Dianne Nichol Grainger was born October 12, 1984, to Joyce and Gregory Grainger. She has two brothers, Gregory Grainger Jr. and Eric Grainger. From an early age, it became evident to Joyce and Gregory that she was beautiful, special and caring, having a strong love for her friends and family. It was also apparent that she was outspoken when it came to issues that she believed to be unfair. This was demonstrated in elementary school where, while receiving an award in scholastic achievement, Dianne spoke out against what she felt was unfair treatment to some of her classmates.

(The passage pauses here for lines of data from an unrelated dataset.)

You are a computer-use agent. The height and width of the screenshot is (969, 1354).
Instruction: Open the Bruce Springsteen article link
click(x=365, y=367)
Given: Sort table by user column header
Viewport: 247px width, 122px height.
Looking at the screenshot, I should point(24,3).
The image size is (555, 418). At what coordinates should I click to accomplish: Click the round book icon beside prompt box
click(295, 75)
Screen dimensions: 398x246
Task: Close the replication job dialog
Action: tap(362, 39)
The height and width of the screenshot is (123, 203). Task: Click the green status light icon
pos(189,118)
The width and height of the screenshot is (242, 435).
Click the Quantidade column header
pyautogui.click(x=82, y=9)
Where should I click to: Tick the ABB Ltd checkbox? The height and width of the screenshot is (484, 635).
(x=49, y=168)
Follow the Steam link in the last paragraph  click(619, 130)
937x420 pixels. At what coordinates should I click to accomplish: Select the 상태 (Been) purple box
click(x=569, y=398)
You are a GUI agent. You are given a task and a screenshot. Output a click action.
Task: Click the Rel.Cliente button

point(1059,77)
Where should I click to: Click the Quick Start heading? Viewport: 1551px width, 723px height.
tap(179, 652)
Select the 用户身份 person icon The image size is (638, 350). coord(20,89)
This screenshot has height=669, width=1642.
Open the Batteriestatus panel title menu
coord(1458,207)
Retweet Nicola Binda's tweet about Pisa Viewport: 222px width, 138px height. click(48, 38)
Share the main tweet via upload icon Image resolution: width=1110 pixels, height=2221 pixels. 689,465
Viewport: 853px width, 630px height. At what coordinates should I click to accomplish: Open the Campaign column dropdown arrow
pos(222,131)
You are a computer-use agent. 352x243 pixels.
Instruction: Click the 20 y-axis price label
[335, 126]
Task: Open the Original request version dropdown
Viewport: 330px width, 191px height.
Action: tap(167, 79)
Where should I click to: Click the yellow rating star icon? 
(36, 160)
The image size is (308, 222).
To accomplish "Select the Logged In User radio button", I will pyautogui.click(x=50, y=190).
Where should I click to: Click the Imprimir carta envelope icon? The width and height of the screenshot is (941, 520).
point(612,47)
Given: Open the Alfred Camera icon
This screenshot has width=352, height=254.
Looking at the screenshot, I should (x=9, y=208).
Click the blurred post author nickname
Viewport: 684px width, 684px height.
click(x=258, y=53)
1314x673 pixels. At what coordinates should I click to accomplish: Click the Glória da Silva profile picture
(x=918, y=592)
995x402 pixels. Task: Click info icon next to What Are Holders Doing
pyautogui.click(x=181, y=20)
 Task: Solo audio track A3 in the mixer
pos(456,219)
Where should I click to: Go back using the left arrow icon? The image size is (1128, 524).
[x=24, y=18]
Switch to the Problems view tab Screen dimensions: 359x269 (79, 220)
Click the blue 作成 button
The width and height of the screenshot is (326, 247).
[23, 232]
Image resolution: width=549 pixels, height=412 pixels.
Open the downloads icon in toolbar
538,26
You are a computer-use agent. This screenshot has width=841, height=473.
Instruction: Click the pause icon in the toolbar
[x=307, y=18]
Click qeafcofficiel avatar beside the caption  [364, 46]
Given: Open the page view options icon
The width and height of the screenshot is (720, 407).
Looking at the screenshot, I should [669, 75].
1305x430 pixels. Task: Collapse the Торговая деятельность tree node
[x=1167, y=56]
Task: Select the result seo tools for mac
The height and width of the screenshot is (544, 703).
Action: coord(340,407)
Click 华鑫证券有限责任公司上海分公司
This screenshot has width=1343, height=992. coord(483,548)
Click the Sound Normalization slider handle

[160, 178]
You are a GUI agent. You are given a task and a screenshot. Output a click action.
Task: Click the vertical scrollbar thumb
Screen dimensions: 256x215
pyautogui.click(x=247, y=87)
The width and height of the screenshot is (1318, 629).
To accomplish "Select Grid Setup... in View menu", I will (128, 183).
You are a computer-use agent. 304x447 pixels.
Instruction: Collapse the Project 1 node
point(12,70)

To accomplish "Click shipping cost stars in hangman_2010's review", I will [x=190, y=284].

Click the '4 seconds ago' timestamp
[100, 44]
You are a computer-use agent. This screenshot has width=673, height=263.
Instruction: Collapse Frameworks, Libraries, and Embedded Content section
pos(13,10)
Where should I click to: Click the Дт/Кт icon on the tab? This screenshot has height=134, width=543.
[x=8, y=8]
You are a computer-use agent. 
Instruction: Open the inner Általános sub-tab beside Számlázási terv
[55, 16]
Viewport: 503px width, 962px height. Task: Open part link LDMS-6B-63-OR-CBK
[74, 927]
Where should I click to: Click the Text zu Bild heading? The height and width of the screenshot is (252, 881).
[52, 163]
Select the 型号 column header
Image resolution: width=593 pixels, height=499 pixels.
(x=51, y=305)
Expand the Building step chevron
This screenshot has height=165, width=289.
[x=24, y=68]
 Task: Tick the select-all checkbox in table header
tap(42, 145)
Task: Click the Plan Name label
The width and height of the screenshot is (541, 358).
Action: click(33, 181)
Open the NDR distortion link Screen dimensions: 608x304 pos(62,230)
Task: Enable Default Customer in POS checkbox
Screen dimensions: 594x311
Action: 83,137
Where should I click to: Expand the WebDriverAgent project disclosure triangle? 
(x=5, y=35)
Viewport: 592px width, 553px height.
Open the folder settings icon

Having come from a musical family, Dianne always loved music and would pursue percussion at the age of 14. While in her first year at Baltimore City College High School, she joined the marching band as a cymbalist. Because of her drive and thirst for knowledge, she quickly advanced to the snare drum, became one of the best overall percussionists in the entire area, and would eventually teach inexperienced, inner-city youth through multiple programs that she founded, some of which are still in existence. Dianne refined her skills by taking private lessons and refining what she had learned with her father and professional drummer, Gregory Grainger. Through hard work and determination, Dianne was awarded a music scholarship to Howard University.
While at Howard, she played in both the concert and marching bands, eventually becoming one of the most celebrated percussionists in Howard’s history. Her love for music expanded even more when she became a member of Sigma Alpha Iota International Music Fraternity for Women. Dianne graduated Cum Laude in 2007 with a B.A. in Music Education and a minor in Percussion. She also received The Avedis Zildjian Percussion Scholarship, which is awarded to the most outstanding percussionist in the graduating class.
After graduating from Howard University, Dianne became a full time music education teacher at Deer Park Middle school in Baltimore County. There she would continue to enrich the music program and introduce computer music to her students. Dianne was also a professional musician, playing drums behind artists like Orianthi and Jaared. She even did tech work from time to time with Earth, Wind and Fire. Dianne was a member of Shiloh Baptist Church of Washington DC, where she was also the full-time drummer. She had a strong Christian faith, which was just as important to her as her music.
Once Dianne became a music educator, she could feel the void of not having music in primary and secondary schools. She witnessed all the inner-city youth that did not have the same opportunity to continue their education and eventually get music scholarships like she did. She was inspired to start a music program from a concept created by her “Uncle Glen.” Dianne and her dad, Gregory, talked about trying to make that plan a reality. Soon thereafter, Dianne connected with one of her Howard ensemble mates, Jeffery Tribble, Jr., who had also begun developing a similar concept. Dianne, Jeffery and Gregory had a meeting about their shared vision and the beginnings of The MusicianShip were born.
Unfortunately for all, Dianne died in a tragic accident on August 5, 2009 at the age of 24. She never had the chance to see her dream become a reality. But with the help of Jim Reznikoff, Eric Jacobs and Anja Broer, Jeffery and Gregory made The MusicianShip come to life. We are constantly sailing forward in memory of Dianne, all that she believed in, and her spirit is ever-present in The MusicianShip’s ongoing effort to change lives with music.